Task objective => Return exactly the lines of the entries that start at the line containing "Image resolution: width=1060" and continue to the last line. Omit the pictures.

Listed records =>
*** Block opens ***

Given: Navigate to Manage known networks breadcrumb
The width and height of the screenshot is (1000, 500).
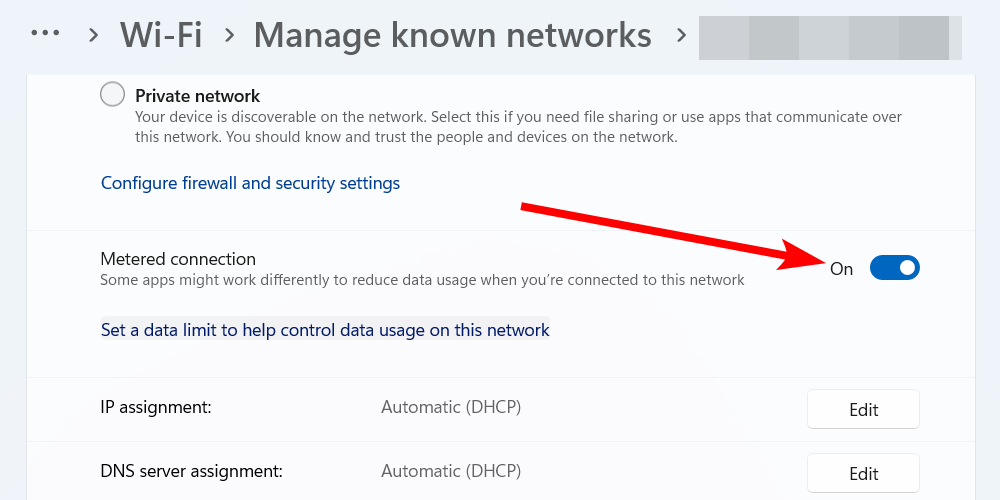Looking at the screenshot, I should point(452,35).
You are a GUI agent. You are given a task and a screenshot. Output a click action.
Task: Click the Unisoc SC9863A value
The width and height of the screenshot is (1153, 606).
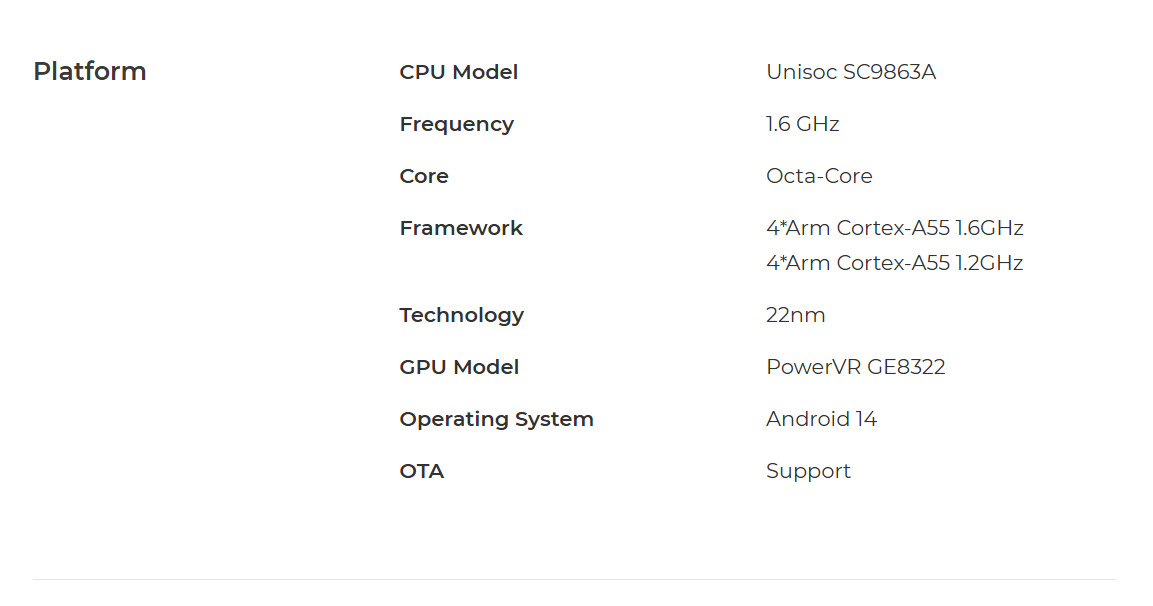851,72
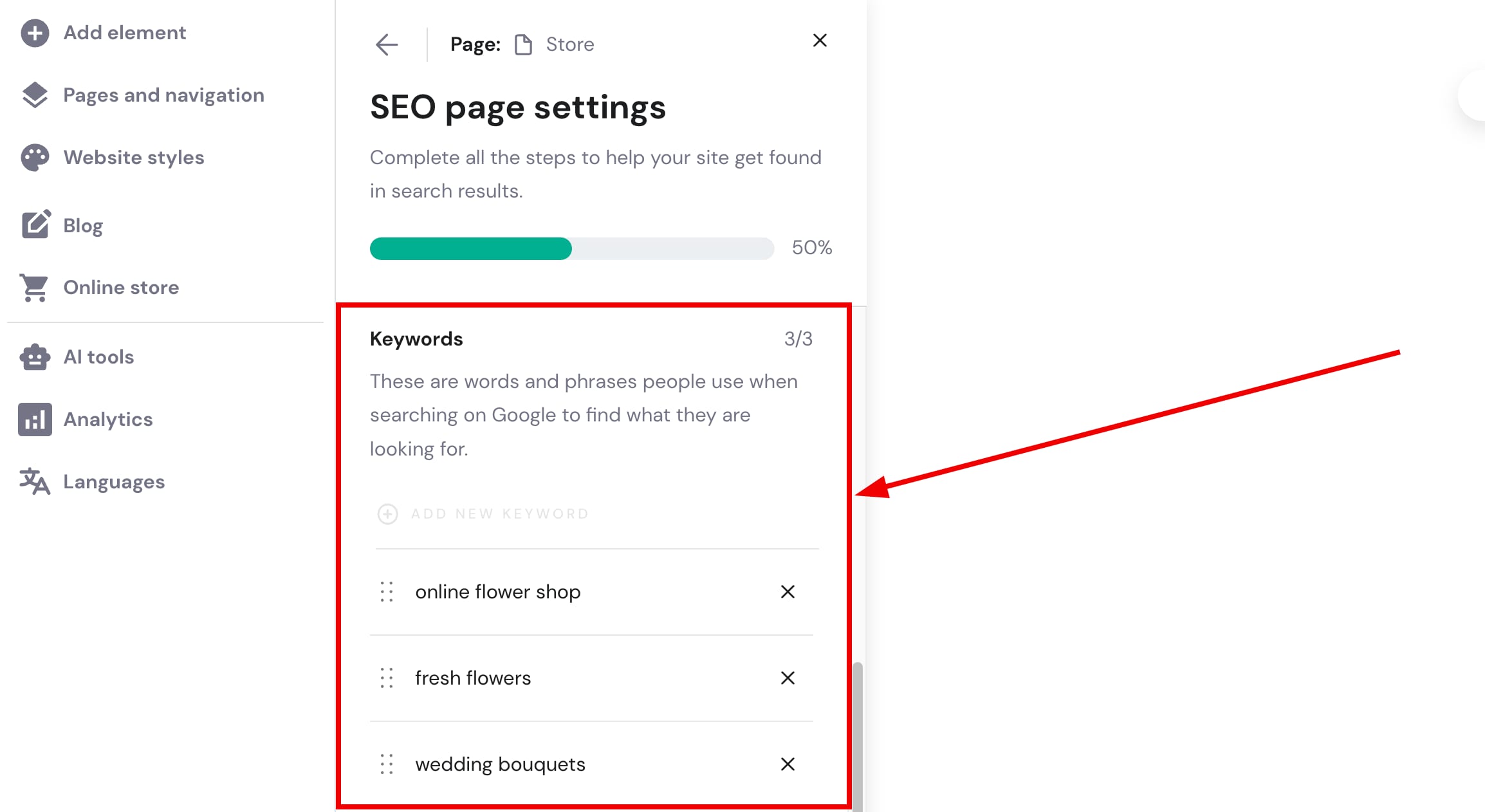Delete the "fresh flowers" keyword
Viewport: 1485px width, 812px height.
(x=788, y=678)
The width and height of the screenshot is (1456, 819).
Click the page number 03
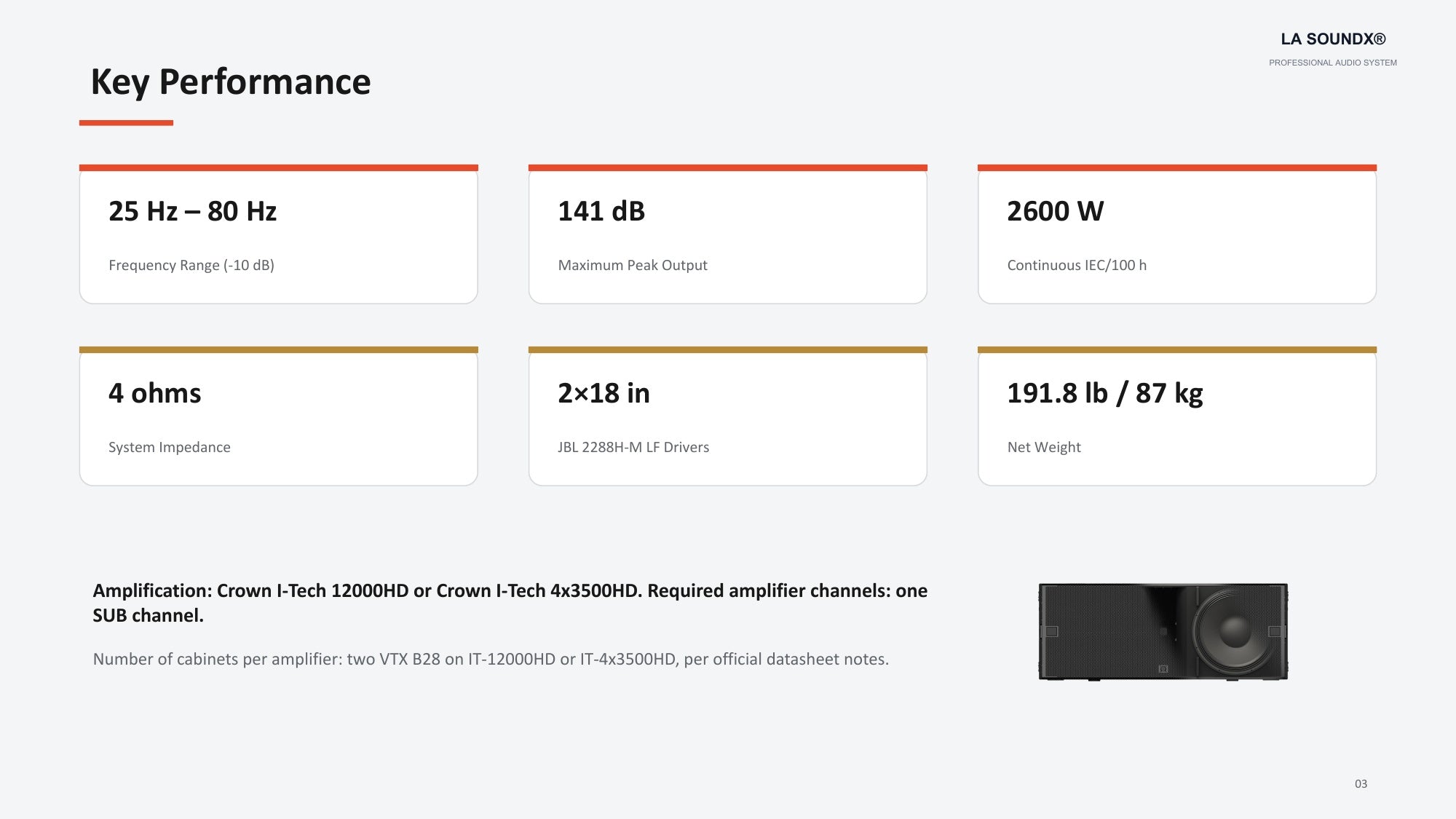(1361, 784)
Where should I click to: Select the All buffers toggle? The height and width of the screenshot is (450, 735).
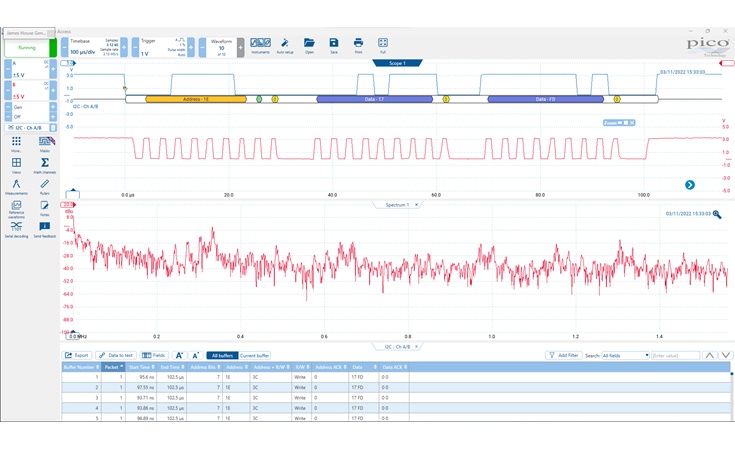coord(221,355)
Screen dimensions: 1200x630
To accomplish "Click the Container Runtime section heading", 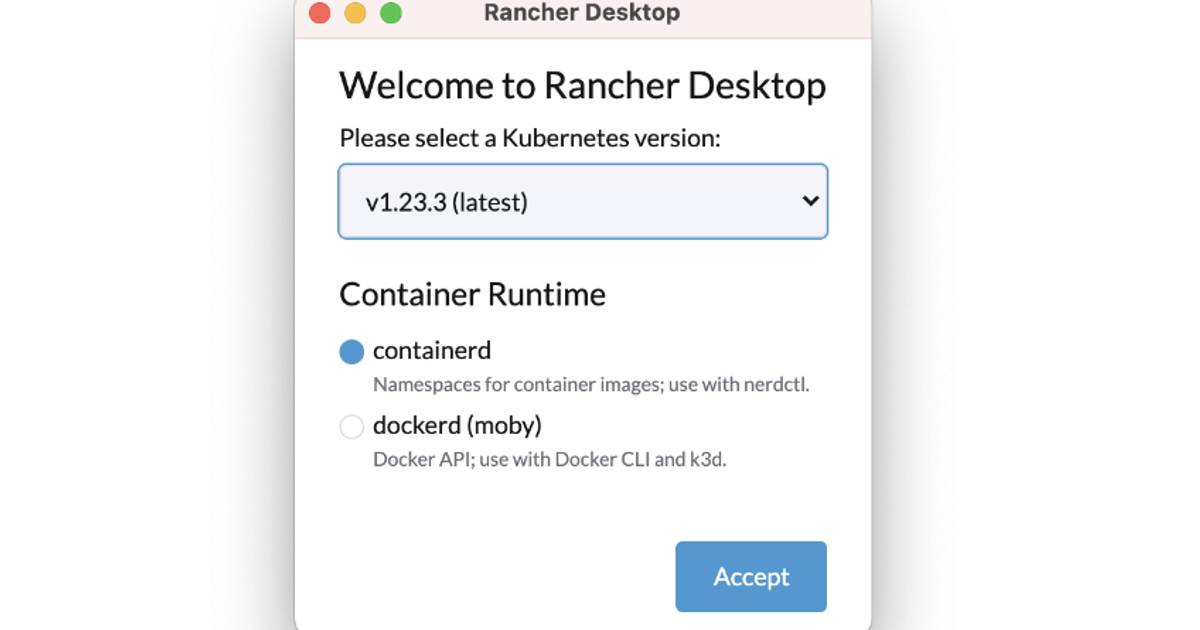I will (x=472, y=294).
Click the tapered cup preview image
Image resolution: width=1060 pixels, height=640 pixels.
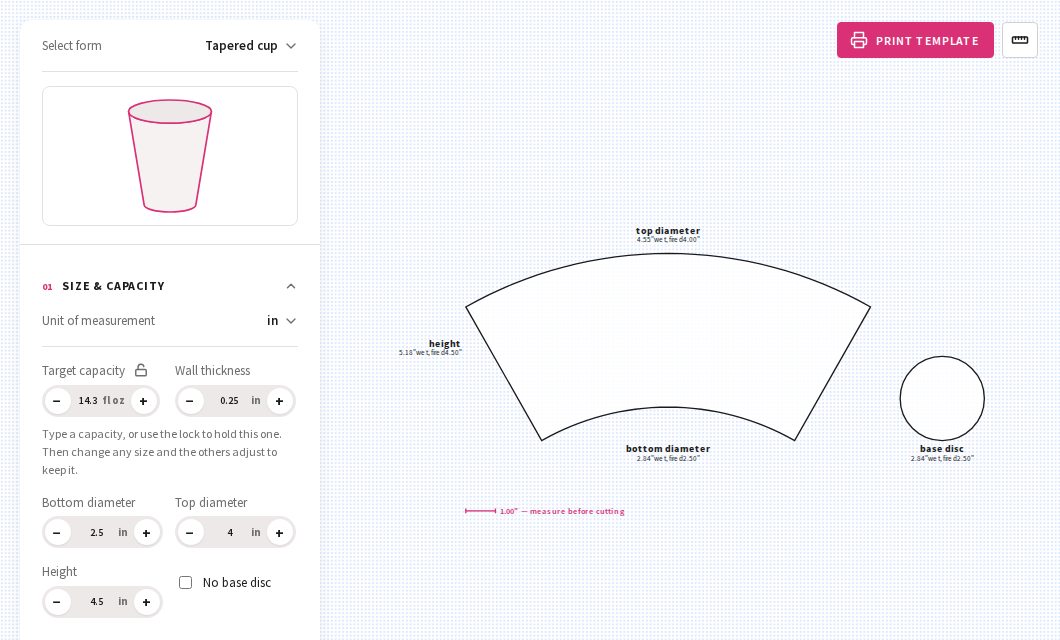(x=170, y=156)
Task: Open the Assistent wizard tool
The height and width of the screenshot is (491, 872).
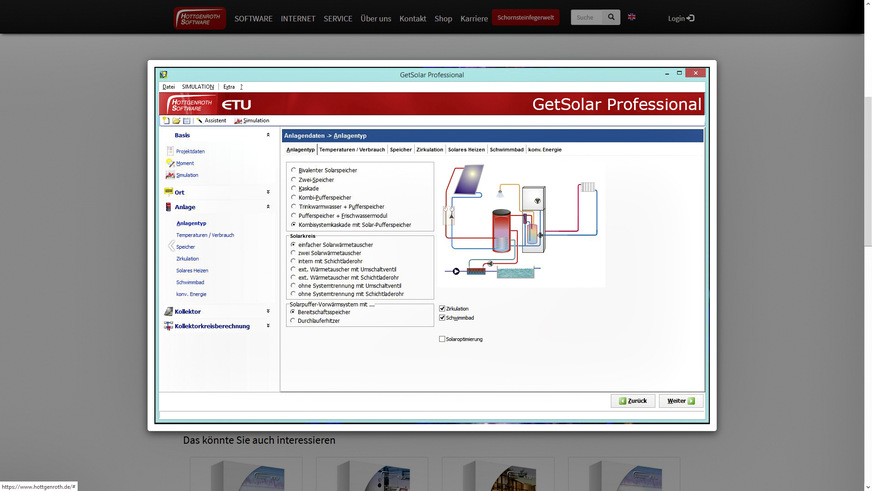Action: (211, 120)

*** Block closes ***

Written response =>
Image resolution: width=1060 pixels, height=640 pixels.
(x=170, y=156)
Task: Open the Assistent wizard tool
The height and width of the screenshot is (491, 872).
Action: (211, 120)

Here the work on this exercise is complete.